Coming soon to your high street – tattoos from your greengrocer! | Simpsons Creative

Coming soon to your high street – tattoos from your greengrocer!
20/10/2010

grocer

Branding has become such a sophisticated business nowadays, it’s curious to reflect that it all began by pressing a red hot iron into a hairy cowhide: a painful experience for the beast, but one that identified it as the property of the Lazy W ranch, or some such outfit, and frustrated the efforts of cattle rustlers.

I was reminded of this by the latest development in food labelling, which if its inventors have their way will soon become the UK standard for branding fruit, vegetables and other goods sold loose or otherwise unsuitable for packaging.

Using the latest laser technology, Spanish company ‘Laser Food’ is already ‘tattooing’ prices, logos and sell by dates on fruit and vegetable skins for French grocers Carrefour, and there are plans to distribute laser-labelled fruit in the UK by the end of the year. Remember those little lions they used to stamp on eggs?  Well this is the 21st century equivalent!

I have to admit I’d be glad to see the end of those annoying little sticky labels you have to dig out of fruit with your fingernails, and usually serve no useful purpose other than to tell you it’s a Granny Smith, or handpicked by a rosy cheeked English wench. (Actually, us copywriters have a lot to answer for – I was in a restaurant the other day that listed ‘hand-cut bread’ on the menu!  C’mon guys, a little hyperbole is allowed, but this sort of thing gives the profession a bad name!)

Anyway, back to the point. They tell us ‘food-engraving’ is more environmentally friendly than stick on labels that require ink, paper and glue, and I’ve no doubt that’s true. So why do I feel uneasy about the whole idea of laser labelling?
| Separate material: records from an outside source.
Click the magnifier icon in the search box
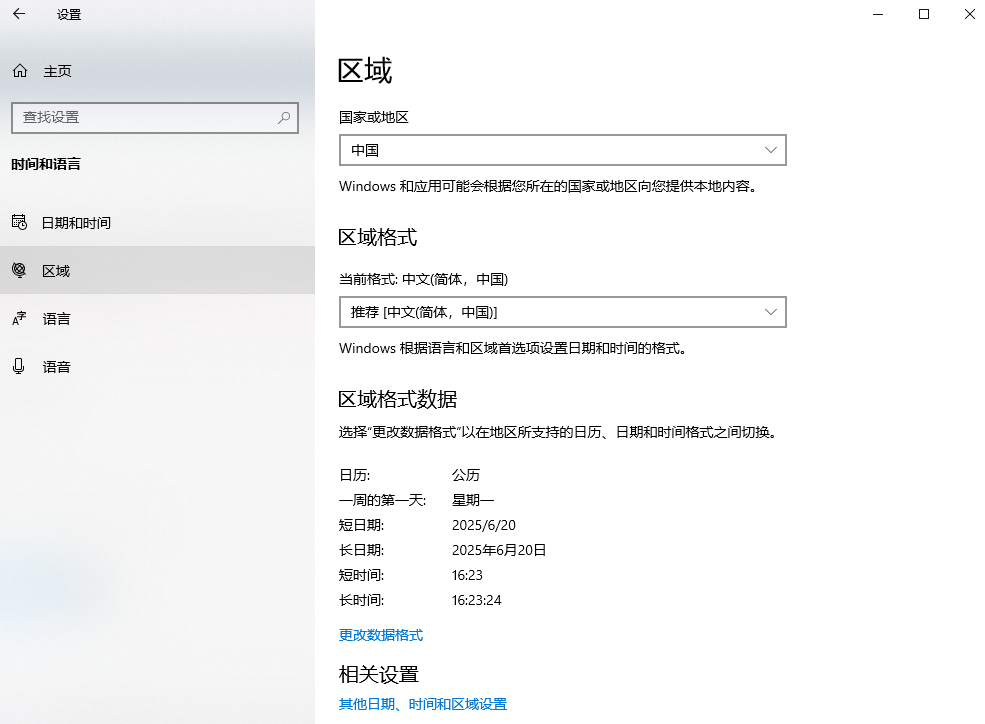 (x=285, y=118)
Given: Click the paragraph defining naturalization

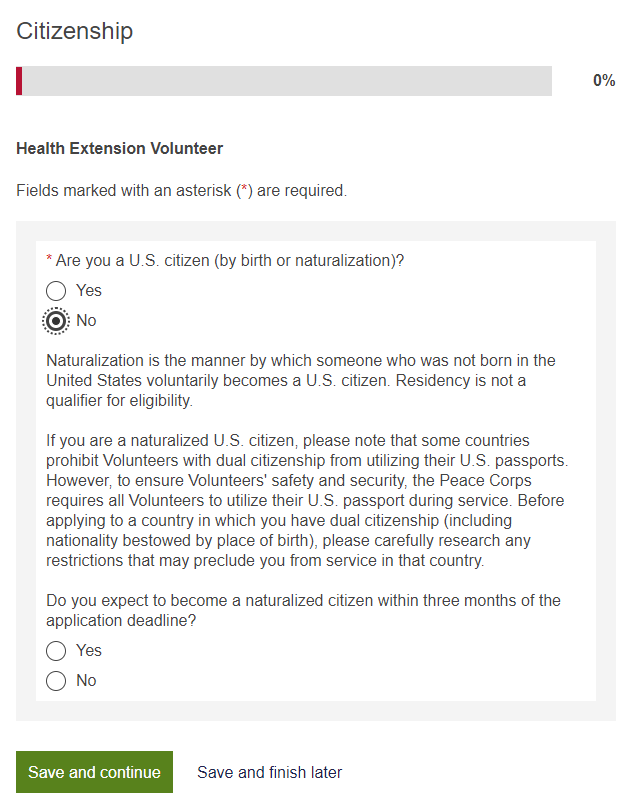Looking at the screenshot, I should tap(300, 381).
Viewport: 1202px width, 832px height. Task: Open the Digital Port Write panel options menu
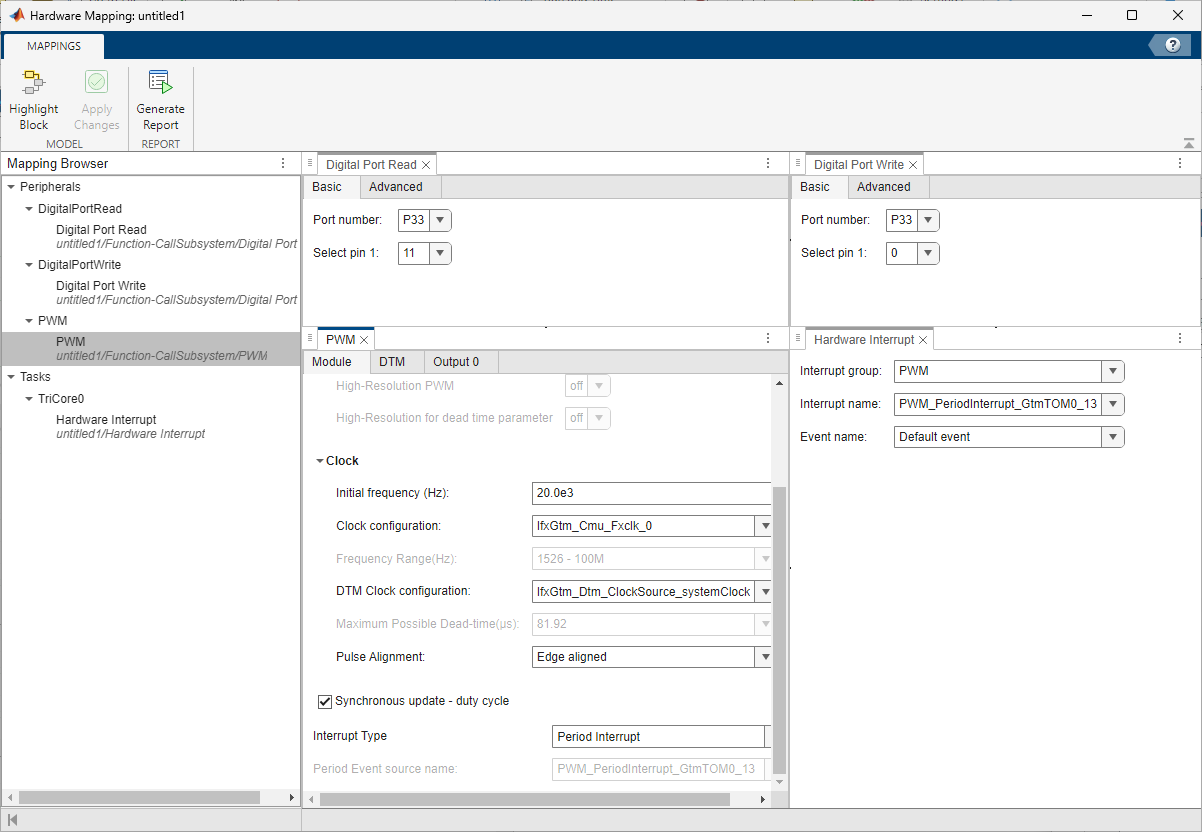[x=1179, y=163]
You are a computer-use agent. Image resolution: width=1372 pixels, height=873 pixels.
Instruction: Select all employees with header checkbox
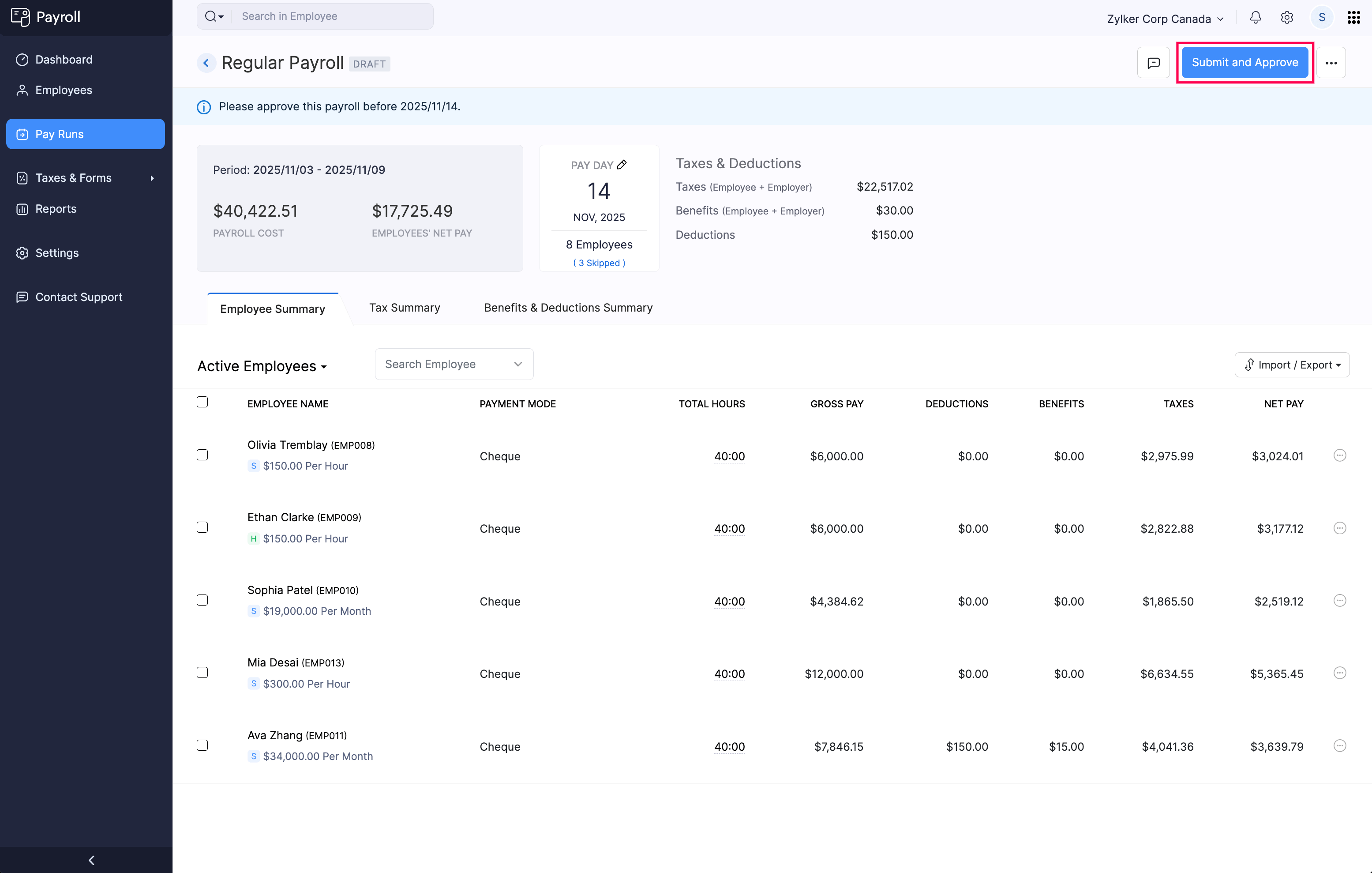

It may be unfair, but lurking in the back of my mind is the thoughts of genetically modified foods and other high-tech abominations like developing square eggs or straight bananas to solve manufacturers’ packaging problems.

I mean the whole point of natural products is that they’re natural and, in an ideal world, organically grown. Do we really need a sell by date to tell us that we’re looking at a black banana, a spotted apple or a mouldy orange? I think not.

However, my ideas, as you’ll know if you follow my blog, are somewhat reactionary. When it comes to packaging I still think CD covers are an awful apology for LP sleeves.  And yes, I know there’s some of you out there who don’t even know what LP (or even CD) covers are!